Key U.S. inflation gauge posts biggest year-on-year increase in 30 years
People shop for vegetables at a market in New York, the United States, on Oct. 13, 2021. (Xinhua)
WASHINGTON, Oct. 29 (Xinhua) -- A key U.S. inflation measure closely watched by the Federal Reserve in September posted its biggest year-on-year increase in more than 30 years, the Commerce Department reported Friday.
The personal consumption expenditure (PCE) price index, the Fed's preferred inflation measure, jumped 4.4 percent in September from a year ago, the largest 12-month increase since January 1991, according to the department.
In the 12 months through September, the so-called core PCE price index that strips out volatile food and energy prices, rose 3.6 percent for a fourth straight month, remaining at the highest level since May 1991.
Meanwhile, a separate report from the Labor Department on Friday showed that the employment cost index, the broadest measure of labor costs, surged 1.3 percent in the third quarter, the largest gain since the first quarter of 2001.
"While we expect wage growth to slow over the second half of 2022, as more workers return to the jobs market, the near-term pressure on labor costs will keep inflation elevated over the next few quarters and make it difficult to settle back to the Fed's 2% target anytime soon," Sarah House, senior economist at Wells Fargo Securities, said Friday in a note.
A pedestrian walks past a Westside Market in New York, the United States, on Oct. 13, 2021. (Xinhua)

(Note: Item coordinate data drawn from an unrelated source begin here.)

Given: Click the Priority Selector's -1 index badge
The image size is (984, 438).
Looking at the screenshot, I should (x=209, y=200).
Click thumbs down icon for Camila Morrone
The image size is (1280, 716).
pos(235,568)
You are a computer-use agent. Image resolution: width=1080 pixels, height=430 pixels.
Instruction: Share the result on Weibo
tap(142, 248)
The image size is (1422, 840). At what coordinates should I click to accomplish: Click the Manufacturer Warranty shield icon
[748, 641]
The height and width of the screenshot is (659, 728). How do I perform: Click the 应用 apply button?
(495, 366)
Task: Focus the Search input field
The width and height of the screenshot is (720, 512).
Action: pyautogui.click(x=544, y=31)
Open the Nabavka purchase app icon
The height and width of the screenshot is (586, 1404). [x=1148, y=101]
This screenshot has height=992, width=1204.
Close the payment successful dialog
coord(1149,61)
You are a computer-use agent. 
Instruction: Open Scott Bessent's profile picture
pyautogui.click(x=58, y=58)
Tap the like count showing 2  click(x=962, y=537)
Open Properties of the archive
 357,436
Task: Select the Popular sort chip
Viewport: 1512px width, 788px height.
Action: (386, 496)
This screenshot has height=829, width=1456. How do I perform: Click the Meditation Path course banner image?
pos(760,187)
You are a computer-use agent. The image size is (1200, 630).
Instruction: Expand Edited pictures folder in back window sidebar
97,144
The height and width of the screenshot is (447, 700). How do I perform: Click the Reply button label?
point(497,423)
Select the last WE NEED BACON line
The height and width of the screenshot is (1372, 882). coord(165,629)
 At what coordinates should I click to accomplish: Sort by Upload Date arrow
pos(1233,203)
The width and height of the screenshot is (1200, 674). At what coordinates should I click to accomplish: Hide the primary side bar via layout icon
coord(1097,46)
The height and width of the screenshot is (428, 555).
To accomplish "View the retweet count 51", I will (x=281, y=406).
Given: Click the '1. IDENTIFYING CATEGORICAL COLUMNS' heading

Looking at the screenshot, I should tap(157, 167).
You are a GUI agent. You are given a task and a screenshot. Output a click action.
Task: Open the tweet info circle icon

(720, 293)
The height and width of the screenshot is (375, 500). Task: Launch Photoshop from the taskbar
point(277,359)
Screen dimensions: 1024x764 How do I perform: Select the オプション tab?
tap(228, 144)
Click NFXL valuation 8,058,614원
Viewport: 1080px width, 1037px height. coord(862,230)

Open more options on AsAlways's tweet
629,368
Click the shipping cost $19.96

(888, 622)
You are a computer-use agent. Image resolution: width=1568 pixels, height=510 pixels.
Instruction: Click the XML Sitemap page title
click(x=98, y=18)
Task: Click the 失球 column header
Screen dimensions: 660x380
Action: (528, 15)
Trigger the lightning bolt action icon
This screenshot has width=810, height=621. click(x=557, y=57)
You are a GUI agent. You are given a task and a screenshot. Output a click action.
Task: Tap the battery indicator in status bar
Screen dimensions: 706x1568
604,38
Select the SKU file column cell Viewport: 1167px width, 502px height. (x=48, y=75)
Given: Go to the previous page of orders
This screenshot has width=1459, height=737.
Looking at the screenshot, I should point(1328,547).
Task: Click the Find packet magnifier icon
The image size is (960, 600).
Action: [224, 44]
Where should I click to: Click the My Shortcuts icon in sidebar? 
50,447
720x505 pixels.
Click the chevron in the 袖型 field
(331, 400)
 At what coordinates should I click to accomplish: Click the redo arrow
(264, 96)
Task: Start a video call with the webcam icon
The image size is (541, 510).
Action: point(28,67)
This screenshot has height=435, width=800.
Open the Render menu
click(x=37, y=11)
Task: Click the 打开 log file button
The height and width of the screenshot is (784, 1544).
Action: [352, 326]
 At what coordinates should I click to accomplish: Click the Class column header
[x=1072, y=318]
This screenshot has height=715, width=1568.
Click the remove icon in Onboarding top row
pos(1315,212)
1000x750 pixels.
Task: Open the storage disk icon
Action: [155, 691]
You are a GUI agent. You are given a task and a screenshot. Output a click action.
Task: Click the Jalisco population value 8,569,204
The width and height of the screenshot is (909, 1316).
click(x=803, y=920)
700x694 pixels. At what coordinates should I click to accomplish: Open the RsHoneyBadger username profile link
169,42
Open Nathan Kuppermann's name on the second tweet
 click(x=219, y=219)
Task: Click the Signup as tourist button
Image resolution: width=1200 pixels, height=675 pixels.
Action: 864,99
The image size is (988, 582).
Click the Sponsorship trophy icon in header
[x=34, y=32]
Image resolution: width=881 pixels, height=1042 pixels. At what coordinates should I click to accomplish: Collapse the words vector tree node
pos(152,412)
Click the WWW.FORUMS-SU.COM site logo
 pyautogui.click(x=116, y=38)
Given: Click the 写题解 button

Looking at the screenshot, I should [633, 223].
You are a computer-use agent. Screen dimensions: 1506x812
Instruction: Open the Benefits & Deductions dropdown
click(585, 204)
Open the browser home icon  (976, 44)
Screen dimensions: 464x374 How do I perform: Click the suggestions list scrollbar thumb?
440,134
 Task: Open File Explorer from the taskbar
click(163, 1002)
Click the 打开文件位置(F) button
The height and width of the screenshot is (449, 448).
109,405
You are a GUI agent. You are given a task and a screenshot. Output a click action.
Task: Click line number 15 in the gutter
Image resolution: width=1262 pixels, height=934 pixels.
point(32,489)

"As a result, our expectation is that inflation will continue to be well above its historic 2 percent value, with forecasters and bond markets increasingly marking up their forecasts for inflation," echoed Jason Furman, former chairman of the White House Council of Economic Advisers and senior fellow at the Peterson Institute for International Economics.
U.S. Treasury Secretary Janet Yellen recently said that she expected U.S. inflation rates to remain high through the first half of next year before easing.
"On a 12-month basis, the inflation rate will remain high into next year because of what's already happened," Yellen said, adding inflation is expected to fall to acceptable levels in the second half of next year as supply bottlenecks gradually improve.
"The COVID crisis markedly diminished spending on services and caused a reallocation of spending toward goods. And the supply of goods to Americans has increased substantially, but there's still pressure there," she said.